Associate Clinical Research Associate - FSP

Job Purpose:
The Role for Associate Clinical Research Associate (ACRA) has been created in Parexel to train and develop people, without any experience in clinical research. During the training period (minimum 6 months), ACRA is responsible for learning and developing skills and competencies to work in a clinical research environment. At the end of this period the ACRA would be ready to work independently within Global Clinical Operations Department in Parexel.
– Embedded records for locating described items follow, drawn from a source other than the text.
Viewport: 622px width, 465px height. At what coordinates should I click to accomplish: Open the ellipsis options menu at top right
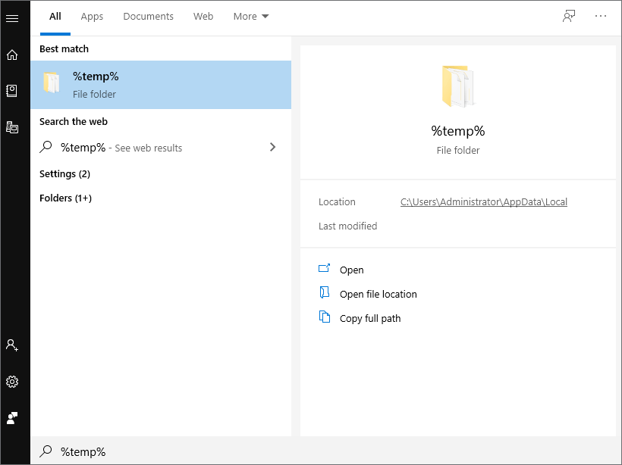(x=601, y=16)
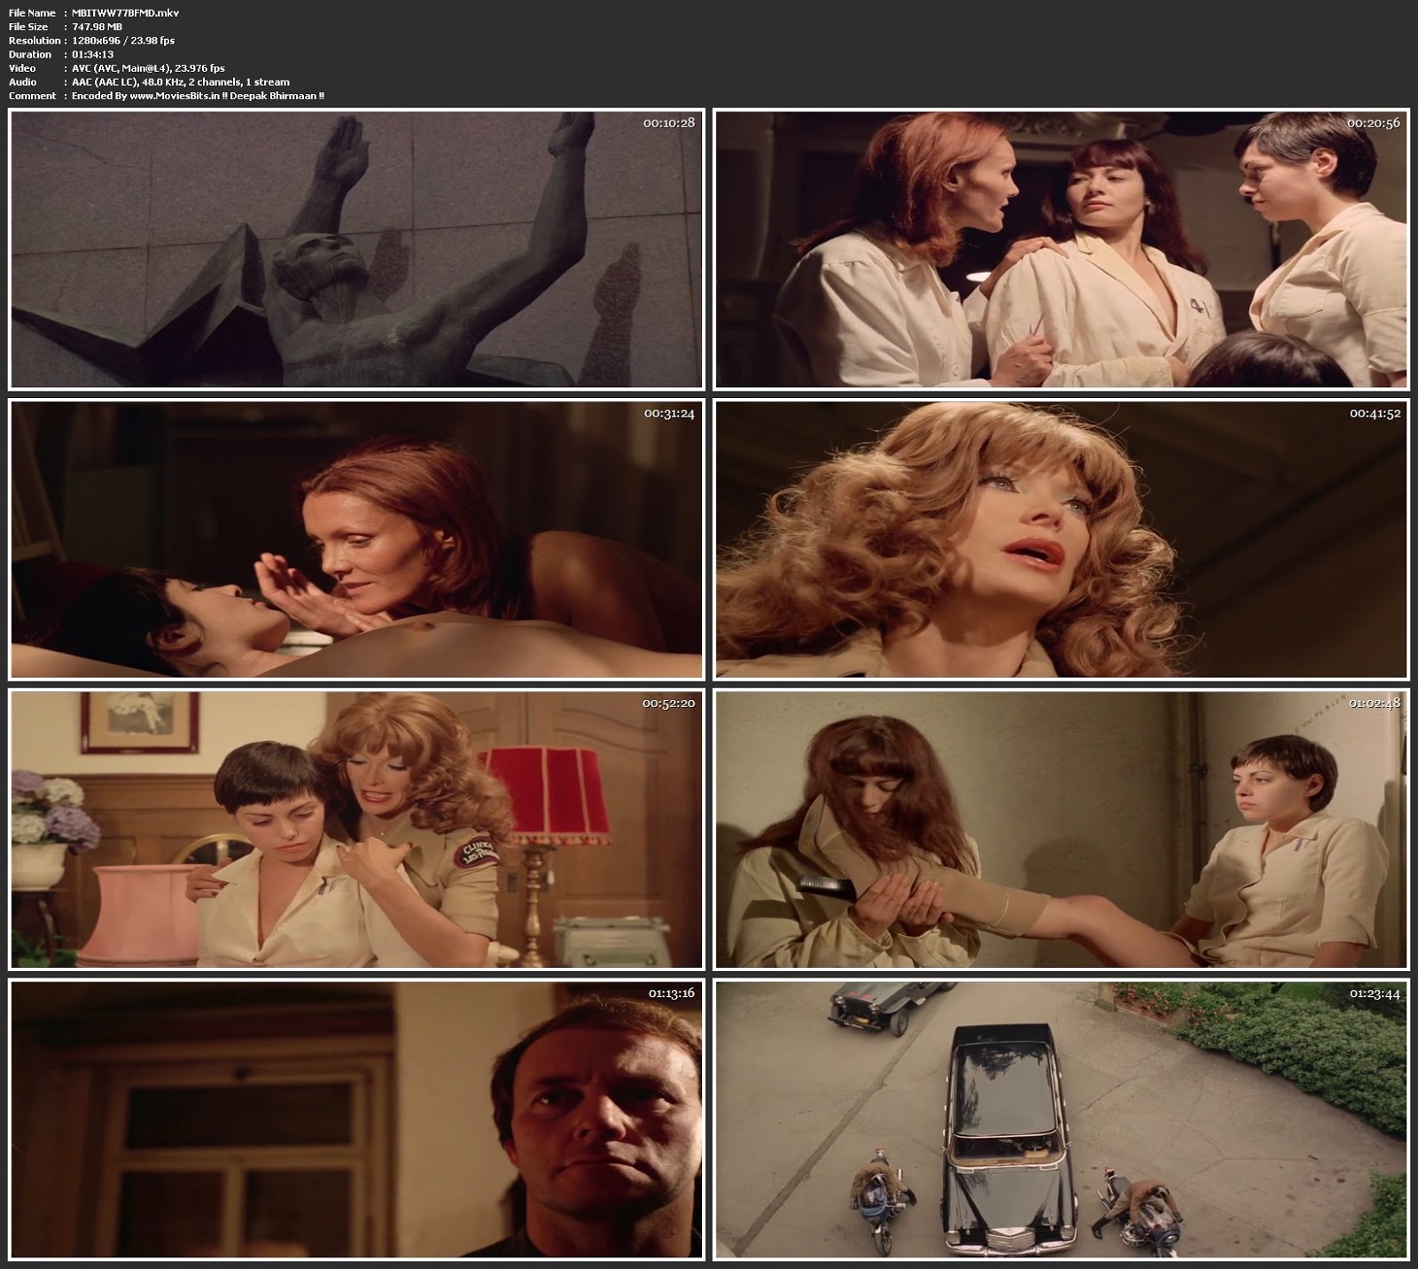The image size is (1418, 1269).
Task: Click the thumbnail at timestamp 00:10:28
Action: click(x=355, y=249)
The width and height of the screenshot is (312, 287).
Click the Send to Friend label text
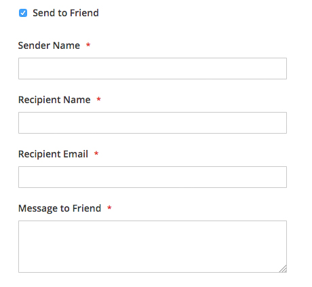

• Attend all training activities organized for this role (in the country or at international level)
• Complete all mandatory trainings in LMS
• Do all pre-work that applies to each training activity
• Complete and deliver on time all activities including post-training activities
• Attend all on-going, relevant trainings, including Continuing Education Workshops (CEW) that are applicable
• Learn to work in compliance with ICH-GCP Guidelines, applicable international and local regulations, Parexel SOPs, other Parexel and study specific procedures and requirements
• Show commitment and consistently perform high quality work

• Learn to build relationships with investigators and site staff, including participation in calls with sites
• Be able to identify and understand essential documents required for a clinical trial
• Be present and support all start-up activities including EC/IRB
• Understand the submission process for Site Regulatory Package (SRP) documents collection and follow-up
• Being involved in issue identification, follow-up and resolution.
• Be able to identify and evaluate potential quality issues.
• Attend remote observational visits as requested
• Learn about the practical use of the Clinical Trial Management System (CTMS) and any other relevant internal systems

• Arrange on-site observational visits and logistics (e.g. travel arrangements).
• Perform on-site observational visits (Qualification, Initiation, Monitoring and Termination) with appropriate support; apply judgment and knowledge to independently resolve site issues, questions and concerns.
• Work with the mentor in the visit report and follow up letters writing activities.

• Successfully pass all assessments related to this role
• Complete routine departmental administrative tasks in a timely manner (e.g. times, metrics, concur etc.)
• Attend to all internal activities and corporate meetings

• Perform project specific training agreed to understand the main project activities
• Ensure the basic understanding of project scope, milestones,budgets, and time codes and strive for high quality, timely, and efficient delivery
• Help the local team in completing Clinical Trial Management Systems (CTMS) and study specific trackers
• Track, scan, code and apply naming convention and send documents to the relevant study e-CF Work In Progress (WIP) area and Central File (CF) area of PMED as per the Central File Maintenance Plan, if applicable
• Filling and Archiving paper wet-ink documents in the Central Files office location as per the Central File Maintenance Plan (CFMP) if applicable
• Assist with the creation and completion of the Investigator Site File if applicable
• Support in on-site / remote visits preparation and follow-up if applicable

Skills:
• Ability to interact professionally within a client organization with the support of manager or team members
• Flexible and positive attitude with respect to work assignments and new learning
• Ability to manage multiple and varied tasks with enthusiasm
• Attention to detail
• Willingness to work in a matrix environment and to value the importance of teamwork

• Strong computer skills including but not limited to the knowledge of a Clinical Trial Management System (CTMS), Electronic Document Management System (EDMS), and MS-Office products such as Excel and Word
• Sound interpersonal, verbal, and written communication skills
• Sound proactive and problem solving skills
• Sense of urgency in completing assigned tasks and ability to assist others to meet study/ country deliverables
• Effective time management in order to meet daily metrics, team objectives, and department goals
• Shows commitment to and performs consistently high quality work
• Able to accommodate travel time requirements, according to tasks allocation/phase of the study assigned
• Willing and able to travel locally and internationally occasionally as required.
• Holds a driver’s license where required.

Knowledge and Experience:
• Previous relevant work experience valuable
• Proficient in written and oral English and fluent in relevant local language

Education:
• Educated to degree level (biological science, pharmacy or other health-related discipline preferred) or equivalent nursing qualification

EEO Disclaimer

Parexel is an equal opportunity employer. Qualified applicants will receive consideration for employment without regard to legally protected status, which in the United States includes race, color, religion, sex, sexual orientation, gender identity, national origin, disability, or protected veteran status.